Friday, November 28, 2008

I heart brussel sprouts


The other night at Fairway, I picked up a small carton of Brussel sprouts and a jar of organic chestnuts, already planning a scrumptious meal of...Brussel sprouts. 

Forgive me, for I am new to the secret, and completely under-rated, delectable-ness of Brussel sprouts, since I only started to eat them perhaps three or four years ago. This is something that I noticed. Once I entered my late 20s and early 30s, its like I had a reversal of what I had deemed acceptable to eat. Those fruits and vegetables and other weird foods once banished to the "you are so freaking disgusting" category have had a reversal of fortune. Because now, as long as it not an organ meat, or really any meats at this particular juncture in time, anthing highly diary-based (and this is not because I don't love diary, but because it does not love me), or mayonnaise, it falls into the "bring it on!" category. Like brussel sprouts. Cauliflower. Bananas. Mangoes. Stinky cheese. Tomatoes (although they must be really fresh, or else I navigate around them on my plate). Sea cucumber. Bitter melon. Chocolate. Cake of any kind. Coffee with hot chocolate. Seitan. Pickles. If you feed it to me, chances are, I will eat it. In fact, olives might remain one of the only things other than mayonnaise, which I pretty much loathe the taste of. I don't count organ meat since that is universally just gross. And if you did make me a loaf of olive bread with your bare hands, I could probably choke it down without throwing up, to be polite.

So that being said, today for lunch, I ate the entire container of Brussel sprouts, which I had sautéed in some olive oil with some of the organic chestnuts. It was such a delicious meal that I practically licked the plate when I was finished. 

Thursday, November 27, 2008

One for me, and one for you


I woke up today, and felt a little off. It might have been vestiges of the cold that I had yesterday.
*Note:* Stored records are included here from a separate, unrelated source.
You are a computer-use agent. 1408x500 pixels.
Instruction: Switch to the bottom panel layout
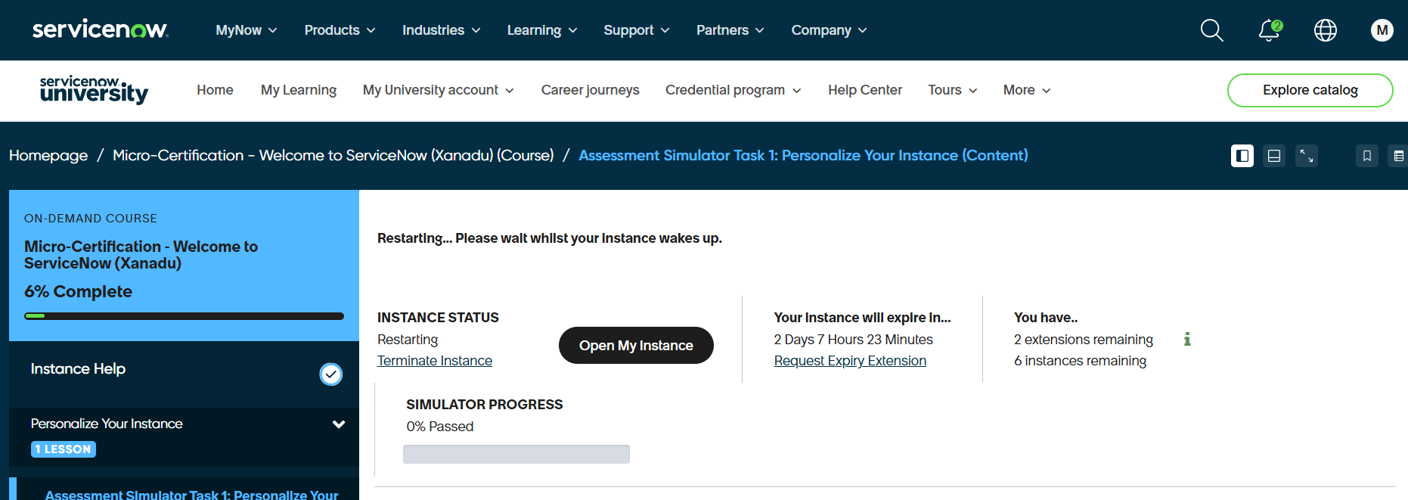click(1274, 156)
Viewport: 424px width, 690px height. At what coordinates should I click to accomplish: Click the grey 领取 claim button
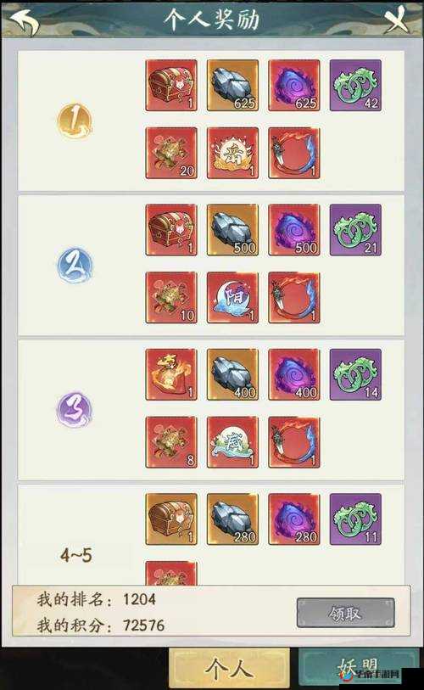[346, 613]
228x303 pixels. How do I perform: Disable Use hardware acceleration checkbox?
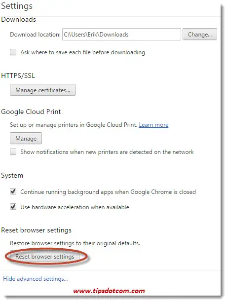click(x=13, y=207)
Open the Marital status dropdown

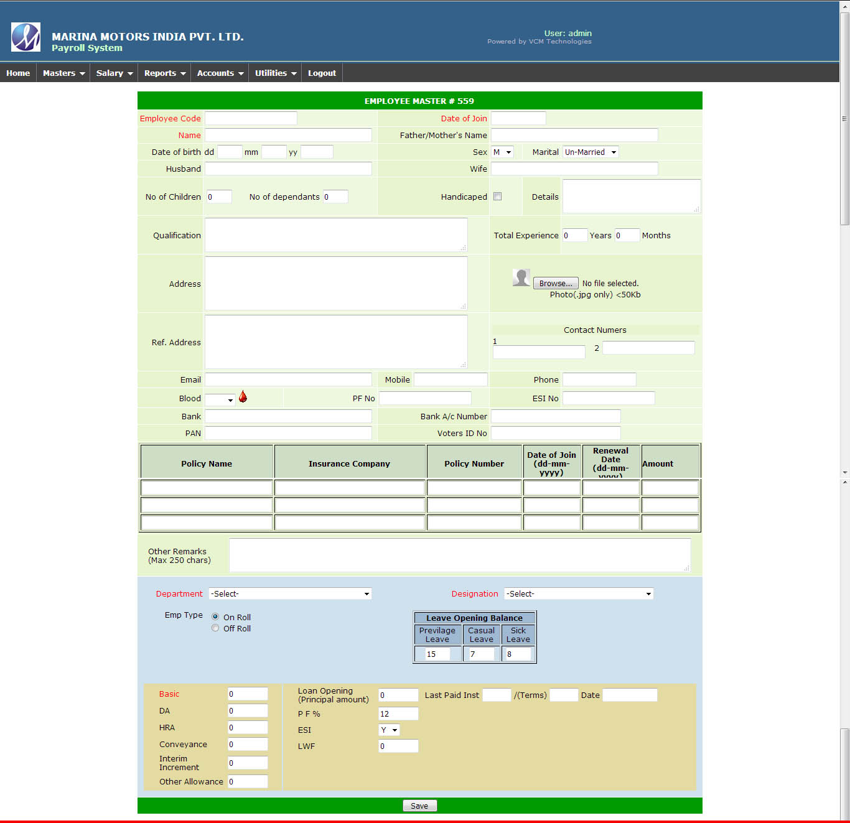(x=590, y=152)
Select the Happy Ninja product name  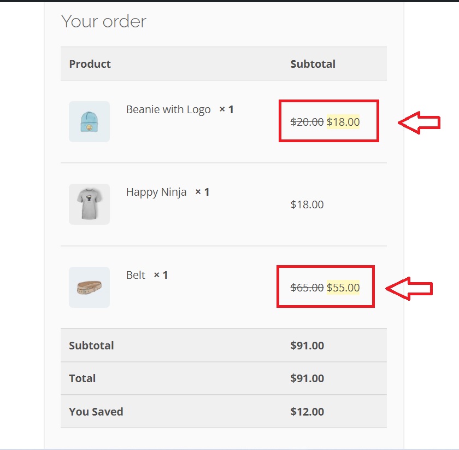point(156,192)
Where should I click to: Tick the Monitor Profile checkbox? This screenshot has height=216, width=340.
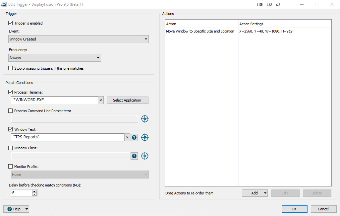click(10, 167)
You know how it is when you just don't feel like your brain is functioning at even 90%. But I still decided to bake an apple pie in case I went to the Prinsky's for my annual Thanksgiving dinner with the Prinskys. 

This year, I actually got smart and bought pre-made pie crusts, albeit an organic whole wheat pie crust, to make life simpler for myself. And without having to deal with the whole pie crust bullshit (the dough ripping, sticking to the counter, not fitting into the pie dish, and on and on), making the apple pie was actually incredibly pleasurable. And easy. I defrosted two pie shells — one for the bottom and one for the top. The top one I did not even have to roll out. I just inverted it and stuck it on top, and crimped the edges of the two shells together. Of course, then I wanted to stuff in the remaining apple slices left in the bowl (waste not, want not!), so I uncrimped the edges, ripping the crust a bit, shoved in more apples, and recrimped the now tattered edge. Violá! I baked it for 50 minutes and it came out perfectly. And I am choosing to overlook the giant burnt patch of crusty apple effluviant now burned onto my oven floor. Since I was on a roll, I decided to also bake a pumpkin pie. This was even simpler, since I used canned pumpkin (who really uses pumpkin from a fresh pumpkin?), and after mixing in a can of condensed milk, two eggs and spices, I just poured it into a frozen pie crust and baked it for 45 minutes or so. Yeah, I totally could do this for a living, that is how satisfying it was to whip out two pies in two hours. If only I could overcome the piecrust stress.

Happy Thanksgiving.

Sunday, November 23, 2008

Tootsie Pops

Today might be the first day in my entire life, where I have not crunched through a Tootsie Pop immediately after opening it. I'm shocked at my ability to resist temptation, and this lolly's consequently lasted a good twenty minutes. Instead of twenty seconds. However, there is something to be said for the co-mingling of the crunchy candy outershell and the tootsie part. Now, I'm just getting one part at a time. I'm not sure which is better: one candy taste and texture at a time, but over a longer peroid of time? Or an instaneous rush of sugar and two opposing taste sensations at once, but it only lasts fleetingly? I'm leaning towards the instant payoff of everything. Thoughts?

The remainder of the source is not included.